Fluoxetine’s effectiveness for the treatment of PMDD was established in two double-blind placebo-controlled trials.4 Common side effects were similar to those experienced by other fluoxetine users and included nausea, tiredness, nervousness, dizziness, and difficulty concentrating.4
Scientists are conducting ongoing research on several psychotropic drugs in efforts to identify more treatments and thus provide more choices, says Endicott. Drugs under review include sertraline hydrochloride (Zoloft, Pfizer, New York City), paroxetine hydrochloride (Paxil, SmithKline Beecham Pharmaceuticals, Philadelphia), and venlafaxine hydrochloride (Effexor, Wyeth-Ayerst Laboratories, Philadelphia).

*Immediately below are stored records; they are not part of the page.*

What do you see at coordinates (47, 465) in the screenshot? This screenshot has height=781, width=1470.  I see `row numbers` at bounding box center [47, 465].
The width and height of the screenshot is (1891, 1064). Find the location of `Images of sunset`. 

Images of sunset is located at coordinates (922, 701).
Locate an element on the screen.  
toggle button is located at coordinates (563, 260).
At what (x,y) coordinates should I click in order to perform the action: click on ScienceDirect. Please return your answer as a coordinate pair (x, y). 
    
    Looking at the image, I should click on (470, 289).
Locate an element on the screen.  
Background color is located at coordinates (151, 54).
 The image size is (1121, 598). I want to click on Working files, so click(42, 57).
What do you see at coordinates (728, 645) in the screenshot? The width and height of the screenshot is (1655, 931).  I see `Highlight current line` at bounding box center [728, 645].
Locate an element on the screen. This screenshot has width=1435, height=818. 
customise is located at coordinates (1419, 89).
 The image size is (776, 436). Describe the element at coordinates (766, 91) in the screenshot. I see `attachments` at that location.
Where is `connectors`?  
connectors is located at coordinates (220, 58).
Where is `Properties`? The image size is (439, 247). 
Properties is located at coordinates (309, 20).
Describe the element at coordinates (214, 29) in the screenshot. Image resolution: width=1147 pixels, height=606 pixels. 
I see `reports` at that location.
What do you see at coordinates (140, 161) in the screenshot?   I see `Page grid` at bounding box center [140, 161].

"I think there is a potential that newer birth control pills with different progestational agents may have the potential of being helpful," adds Sondheimer. "There is some evidence that PMS can be helped by calcium supplementation in some patients."
Check new guidelines
While much of the research on the diagnosis and treatment of PMDD has been conducted in mental health settings, since dysphoric mood is the primary complaint, women usually bring up the condition and the desire for treatment in an OB/GYN setting, states Endicott. The Washington, DC-based American College of Obstetricians and Gynecologists revised its practice bulletin on premenstrual syndrome in 2000 to guide its members in appropriate treatment of the condition.
"The recently published guidelines are likely to be seen by many, if not most, obstetricians and gynecologists," says Endicott. "Hopefully, this will result in more women obtaining appropriate treatment for PMDD."
References
1. Endicott J, Freeman E, Kielich A, et al. PMS: New treatments that really work. Patient Care 1996; 30:193.
2. American College of Obstetricians and Gynecologists. ACOG Issues Guidelines on Diagnosis and Treatment of PMS. Washington, DC; March 31, 2000.
3. Karpa K. For women only. Drug Topics 2001; 2:51.
4. Food and Drug Administration. Talk paper. FDA Approves Fluoxetine to Treat Premenstrual Dysphoric Disorder (PMDD). Rockville, MD; July 6, 2000.